Un petit mot sur l'histoire à proprement parler. Le personnage principal est une sorte de belle idiote, un être frivole qui passe son temps à dépenser son argent, courir les mondanités de bal en bal et semer les amants sur son passage. Mais comme pour toute bonne cigale, elle se trouva fort dépourvue quand la bise fut venue. Plus précisément, elle se trouva fauchée comme les blés et se voit alors dans l'obligation de vendre ses plus précieux bijoux pour sauver la face. Elle ne va pas hésiter à mentir et à manipuler son entourage pour sauver les apparences et conserver ainsi cette étiquette qui semble si bien la caractériser. D'ailleurs, notre héroïne est dépossédée de tout patronyme, sa personne étant réduite à son sexe et à son statut social, elle est " madame de" et rien de plus, du moins au début du film. Car tout le travail d'Ophüls sera de nous montrer la lente évolution de ce personnage, la faisant passer de créature futile en femme de caractère.

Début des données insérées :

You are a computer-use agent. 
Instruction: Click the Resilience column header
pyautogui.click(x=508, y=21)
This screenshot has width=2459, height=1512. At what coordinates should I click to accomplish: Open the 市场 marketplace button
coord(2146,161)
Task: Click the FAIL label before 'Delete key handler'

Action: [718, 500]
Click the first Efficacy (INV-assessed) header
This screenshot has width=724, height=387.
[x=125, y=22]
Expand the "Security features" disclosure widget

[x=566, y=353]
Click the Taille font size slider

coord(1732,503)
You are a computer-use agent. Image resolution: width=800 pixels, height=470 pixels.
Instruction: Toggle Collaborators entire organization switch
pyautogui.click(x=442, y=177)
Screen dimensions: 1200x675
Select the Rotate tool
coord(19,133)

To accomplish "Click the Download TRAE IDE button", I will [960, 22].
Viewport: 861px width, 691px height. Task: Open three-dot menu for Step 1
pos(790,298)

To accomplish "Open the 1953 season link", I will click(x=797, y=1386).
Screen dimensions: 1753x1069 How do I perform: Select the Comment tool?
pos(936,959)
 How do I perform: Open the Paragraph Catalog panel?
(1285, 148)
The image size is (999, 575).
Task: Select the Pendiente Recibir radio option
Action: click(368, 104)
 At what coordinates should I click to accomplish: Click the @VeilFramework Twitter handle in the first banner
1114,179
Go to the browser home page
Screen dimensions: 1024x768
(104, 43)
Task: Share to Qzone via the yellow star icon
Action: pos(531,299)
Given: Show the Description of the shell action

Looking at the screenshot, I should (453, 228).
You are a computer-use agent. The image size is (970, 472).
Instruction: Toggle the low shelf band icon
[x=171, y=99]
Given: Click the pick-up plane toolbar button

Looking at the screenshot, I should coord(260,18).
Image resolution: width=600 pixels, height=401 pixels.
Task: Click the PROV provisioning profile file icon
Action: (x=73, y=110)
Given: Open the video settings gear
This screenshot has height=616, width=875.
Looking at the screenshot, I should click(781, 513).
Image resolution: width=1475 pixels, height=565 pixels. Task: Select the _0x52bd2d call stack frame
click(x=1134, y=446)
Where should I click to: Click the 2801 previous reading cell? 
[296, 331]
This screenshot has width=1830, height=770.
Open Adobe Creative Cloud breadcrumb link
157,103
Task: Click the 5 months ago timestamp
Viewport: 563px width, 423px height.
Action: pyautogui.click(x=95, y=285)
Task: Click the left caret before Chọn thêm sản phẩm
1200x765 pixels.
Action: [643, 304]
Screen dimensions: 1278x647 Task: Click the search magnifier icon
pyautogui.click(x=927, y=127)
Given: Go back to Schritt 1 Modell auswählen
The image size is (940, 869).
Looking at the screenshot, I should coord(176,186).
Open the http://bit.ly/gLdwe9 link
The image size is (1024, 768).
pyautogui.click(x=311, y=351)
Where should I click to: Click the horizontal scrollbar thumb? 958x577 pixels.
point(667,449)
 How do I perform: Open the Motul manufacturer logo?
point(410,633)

Ce bouleversement des consciences se fait progressivement ressentir durant tout le métrage, on passe doucement de la farce à la tragédie de scène en scène avec une fluidité remarquable. On pourrait aisément décortiquer chacune d'entre elles pour mettre à jour le formidable travail de précision de ce réalisateur. De l'élément le plus banal au plus évident, tout est porteur de sens chez Ophüls, rien n'est laissé au hasard. Ainsi les fameuses boucles d'oreilles en forme de coeur vont passer de main en main durant toute l'histoire pour finir par revenir à leur premier propriétaire, marquant ainsi le cheminement sentimental de notre belle héroïne.


C'est avec la même fluidité et avec la même légèreté apparente qu'Ophüls nous entraîne dans un véritable ballet de bal, quatre au total qui ne semblent en former qu'un, et par un soin judicieux des costumes et d'une mise en scène audacieuse (ah, ces travellings ...), il nous fait ressentir l'évolution des sentiments entre Donati et Madame ainsi que le craquèlement de tout un monde figé dans le culte des conventions. C'est tout bonnement magnifique !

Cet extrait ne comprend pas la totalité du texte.